Studying the project would do no harm, Rogers said. Commissioner Patrick Goetz, however, went a step further and proposed a substitute motion the commission eventually supported. He asked the city to place two raised flashing pedestrian pavement crossings—like those in front of the Austin Energy building on Barton Springs—in the park. The crossings cost $52,000 each. Goetz proposed that the crossings be placed at the main entrance to the park and at the entrance to the botanical gardens.

“I would rather pass something that is going to have an effect than to sit here and rubber stamp something that isn’t going to do something,” Goetz said. “This needs to be safer.”

Goetz’s substitute resolution passed on a 3-2-1 vote, with Eden and vice chair Dana Lockler voting no and Scheleen Walker abstaining.

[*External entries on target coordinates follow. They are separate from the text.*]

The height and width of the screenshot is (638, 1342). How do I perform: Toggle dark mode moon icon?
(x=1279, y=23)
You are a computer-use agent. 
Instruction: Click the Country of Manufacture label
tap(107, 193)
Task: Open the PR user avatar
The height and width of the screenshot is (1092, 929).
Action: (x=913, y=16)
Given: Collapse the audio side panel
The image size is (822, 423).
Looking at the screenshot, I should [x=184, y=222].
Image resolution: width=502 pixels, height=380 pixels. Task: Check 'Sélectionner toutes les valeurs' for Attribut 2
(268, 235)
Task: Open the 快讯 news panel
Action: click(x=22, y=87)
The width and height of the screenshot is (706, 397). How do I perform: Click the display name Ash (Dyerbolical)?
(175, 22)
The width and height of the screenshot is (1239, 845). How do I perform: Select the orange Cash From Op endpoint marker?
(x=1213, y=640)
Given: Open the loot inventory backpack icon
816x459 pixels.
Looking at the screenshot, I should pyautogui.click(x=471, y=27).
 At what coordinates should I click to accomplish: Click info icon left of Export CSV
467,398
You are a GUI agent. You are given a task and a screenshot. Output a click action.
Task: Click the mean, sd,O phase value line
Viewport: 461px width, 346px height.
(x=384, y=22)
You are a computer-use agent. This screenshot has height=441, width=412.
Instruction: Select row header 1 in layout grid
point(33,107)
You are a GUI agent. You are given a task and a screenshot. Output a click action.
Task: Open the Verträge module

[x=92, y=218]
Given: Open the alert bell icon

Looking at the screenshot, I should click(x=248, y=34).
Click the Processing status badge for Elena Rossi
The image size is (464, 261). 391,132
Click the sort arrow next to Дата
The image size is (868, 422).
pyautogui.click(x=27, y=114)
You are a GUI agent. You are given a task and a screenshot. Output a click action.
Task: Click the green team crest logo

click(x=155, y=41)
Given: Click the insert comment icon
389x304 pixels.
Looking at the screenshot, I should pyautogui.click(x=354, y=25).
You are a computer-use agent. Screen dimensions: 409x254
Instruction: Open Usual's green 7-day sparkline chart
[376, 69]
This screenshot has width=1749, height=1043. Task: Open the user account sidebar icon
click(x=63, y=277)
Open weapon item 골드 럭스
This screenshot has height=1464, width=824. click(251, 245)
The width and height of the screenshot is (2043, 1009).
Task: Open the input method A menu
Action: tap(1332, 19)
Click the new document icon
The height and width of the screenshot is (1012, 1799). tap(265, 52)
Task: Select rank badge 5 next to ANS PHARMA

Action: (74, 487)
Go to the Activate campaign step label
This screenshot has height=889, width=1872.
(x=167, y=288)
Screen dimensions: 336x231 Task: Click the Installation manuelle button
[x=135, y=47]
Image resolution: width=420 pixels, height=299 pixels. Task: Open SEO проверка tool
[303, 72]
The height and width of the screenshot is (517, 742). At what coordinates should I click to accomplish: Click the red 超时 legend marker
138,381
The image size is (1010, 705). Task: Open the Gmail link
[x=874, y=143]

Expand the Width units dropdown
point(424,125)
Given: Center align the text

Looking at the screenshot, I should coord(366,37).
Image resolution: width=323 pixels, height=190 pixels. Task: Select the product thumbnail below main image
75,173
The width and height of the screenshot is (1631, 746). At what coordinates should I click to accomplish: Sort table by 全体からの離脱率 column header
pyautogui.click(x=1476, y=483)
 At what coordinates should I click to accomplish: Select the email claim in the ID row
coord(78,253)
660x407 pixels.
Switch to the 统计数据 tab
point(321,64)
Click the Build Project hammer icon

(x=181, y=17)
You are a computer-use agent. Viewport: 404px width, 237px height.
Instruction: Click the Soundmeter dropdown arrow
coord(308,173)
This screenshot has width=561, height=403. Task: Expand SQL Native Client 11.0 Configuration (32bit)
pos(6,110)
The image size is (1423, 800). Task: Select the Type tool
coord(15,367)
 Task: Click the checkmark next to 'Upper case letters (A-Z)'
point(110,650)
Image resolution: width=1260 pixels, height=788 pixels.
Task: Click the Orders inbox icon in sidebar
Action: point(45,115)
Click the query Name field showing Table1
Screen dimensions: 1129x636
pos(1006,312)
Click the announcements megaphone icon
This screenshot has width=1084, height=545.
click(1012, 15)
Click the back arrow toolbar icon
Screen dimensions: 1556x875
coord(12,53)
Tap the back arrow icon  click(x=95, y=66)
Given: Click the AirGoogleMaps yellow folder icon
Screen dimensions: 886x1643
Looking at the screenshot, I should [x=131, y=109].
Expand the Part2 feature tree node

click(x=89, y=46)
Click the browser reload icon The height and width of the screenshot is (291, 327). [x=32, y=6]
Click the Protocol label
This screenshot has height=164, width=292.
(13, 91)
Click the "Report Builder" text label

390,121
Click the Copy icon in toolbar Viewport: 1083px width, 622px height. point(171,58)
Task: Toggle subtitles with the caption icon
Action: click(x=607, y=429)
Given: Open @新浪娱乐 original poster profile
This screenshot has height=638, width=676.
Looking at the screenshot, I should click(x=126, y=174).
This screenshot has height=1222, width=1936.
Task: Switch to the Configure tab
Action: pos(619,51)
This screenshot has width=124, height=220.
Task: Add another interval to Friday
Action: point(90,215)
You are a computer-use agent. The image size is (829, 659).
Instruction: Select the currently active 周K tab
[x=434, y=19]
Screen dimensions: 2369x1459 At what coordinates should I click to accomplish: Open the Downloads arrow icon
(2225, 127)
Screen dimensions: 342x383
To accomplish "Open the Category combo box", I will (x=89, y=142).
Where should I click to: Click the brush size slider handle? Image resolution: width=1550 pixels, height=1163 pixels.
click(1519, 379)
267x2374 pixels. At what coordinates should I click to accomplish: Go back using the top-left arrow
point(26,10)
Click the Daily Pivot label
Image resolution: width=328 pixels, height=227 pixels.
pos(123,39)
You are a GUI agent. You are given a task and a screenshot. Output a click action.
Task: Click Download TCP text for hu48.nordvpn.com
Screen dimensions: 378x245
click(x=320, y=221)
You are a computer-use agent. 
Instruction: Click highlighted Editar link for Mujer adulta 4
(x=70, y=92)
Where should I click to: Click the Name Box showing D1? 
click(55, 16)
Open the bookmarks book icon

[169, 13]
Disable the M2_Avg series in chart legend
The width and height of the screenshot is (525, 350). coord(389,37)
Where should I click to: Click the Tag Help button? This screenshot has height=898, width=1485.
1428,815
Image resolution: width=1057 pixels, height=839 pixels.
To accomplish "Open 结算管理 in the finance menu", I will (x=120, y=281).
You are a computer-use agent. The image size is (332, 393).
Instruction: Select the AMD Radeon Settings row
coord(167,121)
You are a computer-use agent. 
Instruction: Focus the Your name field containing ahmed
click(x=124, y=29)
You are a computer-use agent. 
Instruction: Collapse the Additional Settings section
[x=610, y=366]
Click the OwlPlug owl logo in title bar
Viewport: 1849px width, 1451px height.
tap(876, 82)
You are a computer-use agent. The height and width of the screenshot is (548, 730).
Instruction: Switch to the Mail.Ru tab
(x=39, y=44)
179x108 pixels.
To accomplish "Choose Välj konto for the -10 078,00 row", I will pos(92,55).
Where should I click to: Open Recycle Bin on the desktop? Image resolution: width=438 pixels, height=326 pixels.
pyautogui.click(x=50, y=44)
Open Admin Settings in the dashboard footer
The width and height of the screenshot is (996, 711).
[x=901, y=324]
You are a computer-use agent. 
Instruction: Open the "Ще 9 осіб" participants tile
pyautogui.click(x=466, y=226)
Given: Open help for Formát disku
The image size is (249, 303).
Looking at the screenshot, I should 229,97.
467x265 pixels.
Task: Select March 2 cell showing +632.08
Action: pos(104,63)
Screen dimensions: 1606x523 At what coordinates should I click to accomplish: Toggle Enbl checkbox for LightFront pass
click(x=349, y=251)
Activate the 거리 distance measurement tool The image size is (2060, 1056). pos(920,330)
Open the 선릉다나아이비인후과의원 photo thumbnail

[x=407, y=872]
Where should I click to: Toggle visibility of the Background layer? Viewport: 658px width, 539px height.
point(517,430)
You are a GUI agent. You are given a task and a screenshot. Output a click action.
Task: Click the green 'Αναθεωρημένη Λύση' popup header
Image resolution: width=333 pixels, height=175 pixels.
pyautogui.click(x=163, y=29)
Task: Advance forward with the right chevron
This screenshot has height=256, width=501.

Chair Jay Wyatt was absent from the meeting.

©2001 In Fact News, Inc. All rights reserved.

Moving on . . . Mario Espinosa has left his position as Vice President of Governmental Relations for Austin Energy and will begin his new job at the Lower Colorado River Authority March 5. Espinosa will be joining the agency’s Governmental Affairs and Community Relations Department as manager of public affairs . . . ROAD and RECA singing in harmony . . . The board of directors of the Real Estate Council of Austin has approved a lengthy resolution urging Capital Metro to put more money into highway projects. RECA says Cap Metro should find “not less than $200 million” for roads. Following that announcement, we received a press release from ROAD (Reclaim Our Allocated Dollars) applauding the resolution . . . Speaking of transportation . . . The Texas Travel Industry Association is bringing 1,000 of their members to Austin today for their annual Unity Dinner at the Austin Convention Center. The group will also be talking about the future of Texas transportation . . . Mardi Gras party . . . Supporters of County Court at Law Judge Gisela Triana are invited to Miguel’s La Bodega for a fundraiser Tuesday from 5:30 to 7:30 p.m.